Author: Wesemann, Ted; Rowe, Mathew
Date: 1987
Periodical: In: Adams, L.W.; Leedy, D.L., eds. Integrating Man and Nature in the Metropolitan Environment: Proceedings of the National Symposium on Urban Wildlife; 1986 November 4-7; Chevy Chase, MD. Columbia, MD: National Institute for Urban Wildlife
Abstract: Birds have often been used to assess the impact of human activity on the environment (e.g., Carson 1962). The dangers of pesticide misuse discussed in Carson's essay were, at least in part, identified by the decline of many songbird populations in the United States. Moreover birds, because of their size and mobility, provide an excellent tool for assessing environmental changes that might occur over relatively short intervals of time or distance (but see Morrison 1986).
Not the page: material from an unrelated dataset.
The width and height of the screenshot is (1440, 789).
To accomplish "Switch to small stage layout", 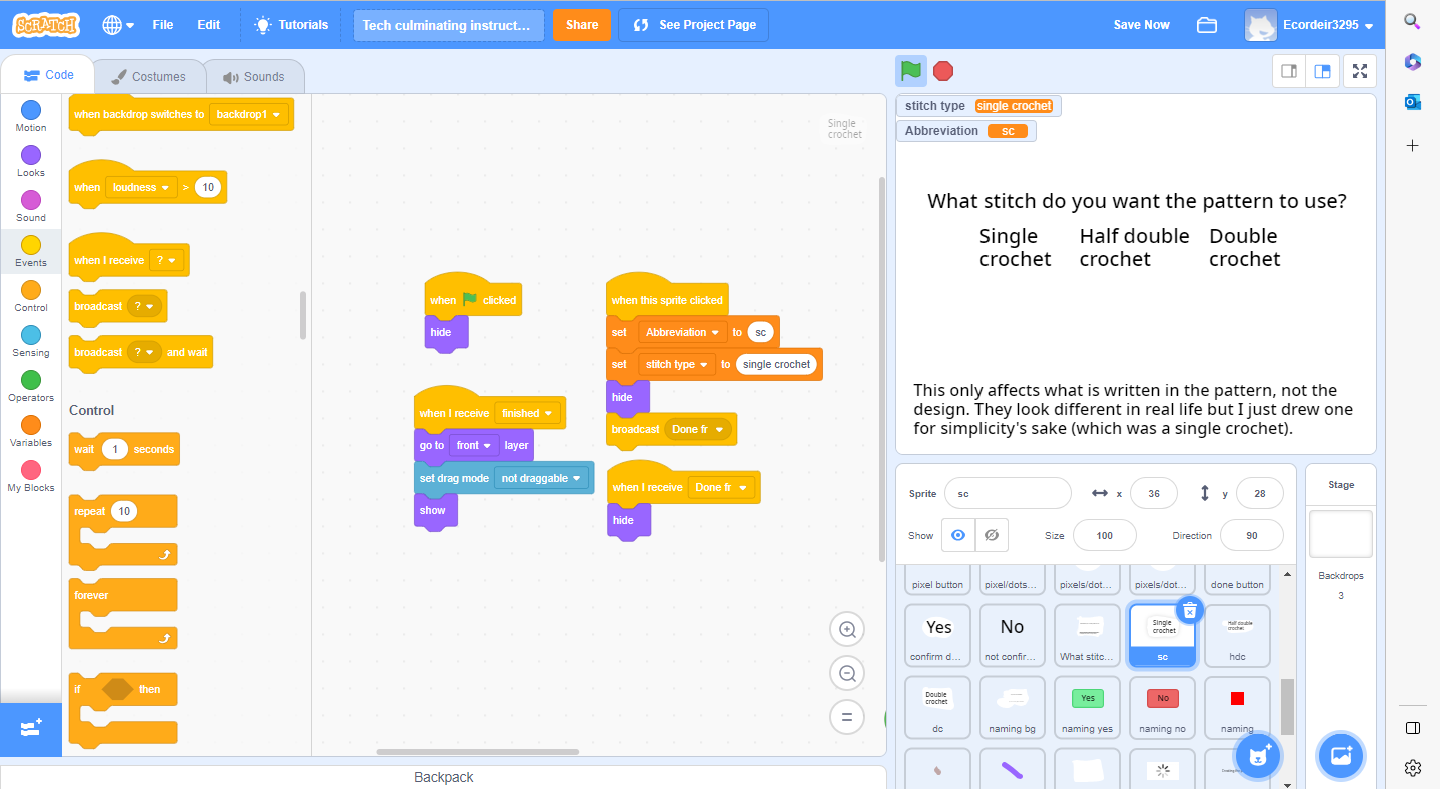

Perhaps this is why habitat selection has been studied in more detail in birds than in any other group of animals (Krebs 1978, Cody 1985). Most of these studies, however, have focused on birds in "natural" environments (see Cody 1985, and other references therein). Habitat selection by birds in urban or other human-modified habitats has received much less attention (but see Emlen 1974; Gehlbach 1986a, b; and the papers by Roth, and Johnsen and VanDruff in this volume), even though it is in just such habitats where birds might provide a very useful measure of environmental quality or at least environmental change. The burrowing owl (Athene cunicularia) provides an excellent opportunity to study habitat selection in an urban bird.